▶ [Requirement]:
Since the entries below must stay intact, return each one exactly.
-- Data for analysis follows --
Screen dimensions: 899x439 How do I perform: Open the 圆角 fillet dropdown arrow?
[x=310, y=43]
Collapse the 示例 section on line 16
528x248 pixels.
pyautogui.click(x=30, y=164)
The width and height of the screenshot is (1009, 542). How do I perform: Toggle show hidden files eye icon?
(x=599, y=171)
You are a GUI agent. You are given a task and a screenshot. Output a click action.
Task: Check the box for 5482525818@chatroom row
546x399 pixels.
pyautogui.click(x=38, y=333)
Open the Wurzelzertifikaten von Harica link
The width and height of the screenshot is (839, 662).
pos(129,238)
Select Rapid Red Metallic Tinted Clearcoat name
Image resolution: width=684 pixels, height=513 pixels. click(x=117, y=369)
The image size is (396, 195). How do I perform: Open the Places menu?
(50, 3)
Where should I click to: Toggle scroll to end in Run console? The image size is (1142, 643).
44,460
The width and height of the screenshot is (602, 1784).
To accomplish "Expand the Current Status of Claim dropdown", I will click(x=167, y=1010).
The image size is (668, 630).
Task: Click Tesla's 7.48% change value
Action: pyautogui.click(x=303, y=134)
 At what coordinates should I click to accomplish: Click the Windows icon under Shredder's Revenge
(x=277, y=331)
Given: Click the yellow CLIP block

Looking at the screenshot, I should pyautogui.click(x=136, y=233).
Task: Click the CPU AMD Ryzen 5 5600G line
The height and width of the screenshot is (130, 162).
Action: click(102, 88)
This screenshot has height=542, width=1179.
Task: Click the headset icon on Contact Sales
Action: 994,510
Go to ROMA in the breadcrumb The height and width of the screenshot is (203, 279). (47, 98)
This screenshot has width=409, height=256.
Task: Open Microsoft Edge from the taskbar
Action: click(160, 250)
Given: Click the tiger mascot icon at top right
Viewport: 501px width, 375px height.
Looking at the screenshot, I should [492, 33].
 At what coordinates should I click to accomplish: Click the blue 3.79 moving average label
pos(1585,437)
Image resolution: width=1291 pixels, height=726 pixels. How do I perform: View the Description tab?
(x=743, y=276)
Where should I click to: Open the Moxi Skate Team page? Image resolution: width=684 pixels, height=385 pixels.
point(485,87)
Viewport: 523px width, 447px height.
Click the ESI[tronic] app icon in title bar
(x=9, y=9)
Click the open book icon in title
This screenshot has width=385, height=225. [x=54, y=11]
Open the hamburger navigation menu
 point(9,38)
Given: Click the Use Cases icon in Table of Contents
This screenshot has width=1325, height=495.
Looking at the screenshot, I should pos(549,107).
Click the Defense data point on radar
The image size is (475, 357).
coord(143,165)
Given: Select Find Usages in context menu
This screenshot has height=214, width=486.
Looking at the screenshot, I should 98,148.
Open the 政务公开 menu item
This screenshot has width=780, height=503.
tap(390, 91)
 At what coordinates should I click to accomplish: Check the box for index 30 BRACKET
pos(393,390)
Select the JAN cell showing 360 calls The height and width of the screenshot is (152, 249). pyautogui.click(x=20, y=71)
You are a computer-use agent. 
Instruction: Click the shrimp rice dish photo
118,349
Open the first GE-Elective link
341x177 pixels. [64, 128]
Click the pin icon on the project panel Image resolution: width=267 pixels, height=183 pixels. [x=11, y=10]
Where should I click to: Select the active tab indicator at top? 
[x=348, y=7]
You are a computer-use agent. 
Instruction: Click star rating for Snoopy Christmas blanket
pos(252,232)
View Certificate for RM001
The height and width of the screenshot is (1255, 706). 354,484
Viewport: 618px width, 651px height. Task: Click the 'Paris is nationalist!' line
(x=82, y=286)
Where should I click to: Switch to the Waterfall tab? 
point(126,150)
-- Data for analysis concluded --
▶ [Answer to this task]:
Screen dimensions: 899x439 How do I perform: Open the 圆角 fillet dropdown arrow?
[x=310, y=43]
Collapse the 示例 section on line 16
528x248 pixels.
pyautogui.click(x=30, y=164)
The width and height of the screenshot is (1009, 542). How do I perform: Toggle show hidden files eye icon?
(x=599, y=171)
You are a GUI agent. You are given a task and a screenshot. Output a click action.
Task: Check the box for 5482525818@chatroom row
546x399 pixels.
pyautogui.click(x=38, y=333)
Open the Wurzelzertifikaten von Harica link
The width and height of the screenshot is (839, 662).
pos(129,238)
Select Rapid Red Metallic Tinted Clearcoat name
Image resolution: width=684 pixels, height=513 pixels. click(x=117, y=369)
The image size is (396, 195). How do I perform: Open the Places menu?
(50, 3)
Where should I click to: Toggle scroll to end in Run console? The image size is (1142, 643).
44,460
The width and height of the screenshot is (602, 1784).
To accomplish "Expand the Current Status of Claim dropdown", I will click(x=167, y=1010).
The image size is (668, 630).
Task: Click Tesla's 7.48% change value
Action: pyautogui.click(x=303, y=134)
 At what coordinates should I click to accomplish: Click the Windows icon under Shredder's Revenge
(x=277, y=331)
Given: Click the yellow CLIP block

Looking at the screenshot, I should pyautogui.click(x=136, y=233).
Task: Click the CPU AMD Ryzen 5 5600G line
The height and width of the screenshot is (130, 162).
Action: click(102, 88)
This screenshot has height=542, width=1179.
Task: Click the headset icon on Contact Sales
Action: 994,510
Go to ROMA in the breadcrumb The height and width of the screenshot is (203, 279). (47, 98)
This screenshot has width=409, height=256.
Task: Open Microsoft Edge from the taskbar
Action: click(160, 250)
Given: Click the tiger mascot icon at top right
Viewport: 501px width, 375px height.
Looking at the screenshot, I should [492, 33].
 At what coordinates should I click to accomplish: Click the blue 3.79 moving average label
pos(1585,437)
Image resolution: width=1291 pixels, height=726 pixels. How do I perform: View the Description tab?
(x=743, y=276)
Where should I click to: Open the Moxi Skate Team page? Image resolution: width=684 pixels, height=385 pixels.
point(485,87)
Viewport: 523px width, 447px height.
Click the ESI[tronic] app icon in title bar
(x=9, y=9)
Click the open book icon in title
This screenshot has width=385, height=225. [x=54, y=11]
Open the hamburger navigation menu
 point(9,38)
Given: Click the Use Cases icon in Table of Contents
This screenshot has width=1325, height=495.
Looking at the screenshot, I should pos(549,107).
Click the Defense data point on radar
The image size is (475, 357).
coord(143,165)
Given: Select Find Usages in context menu
This screenshot has height=214, width=486.
Looking at the screenshot, I should 98,148.
Open the 政务公开 menu item
This screenshot has width=780, height=503.
tap(390, 91)
 At what coordinates should I click to accomplish: Check the box for index 30 BRACKET
pos(393,390)
Select the JAN cell showing 360 calls The height and width of the screenshot is (152, 249). pyautogui.click(x=20, y=71)
You are a computer-use agent. 
Instruction: Click the shrimp rice dish photo
118,349
Open the first GE-Elective link
341x177 pixels. [64, 128]
Click the pin icon on the project panel Image resolution: width=267 pixels, height=183 pixels. [x=11, y=10]
Where should I click to: Select the active tab indicator at top? 
[x=348, y=7]
You are a computer-use agent. 
Instruction: Click star rating for Snoopy Christmas blanket
pos(252,232)
View Certificate for RM001
The height and width of the screenshot is (1255, 706). 354,484
Viewport: 618px width, 651px height. Task: Click the 'Paris is nationalist!' line
(x=82, y=286)
Where should I click to: Switch to the Waterfall tab? 
point(126,150)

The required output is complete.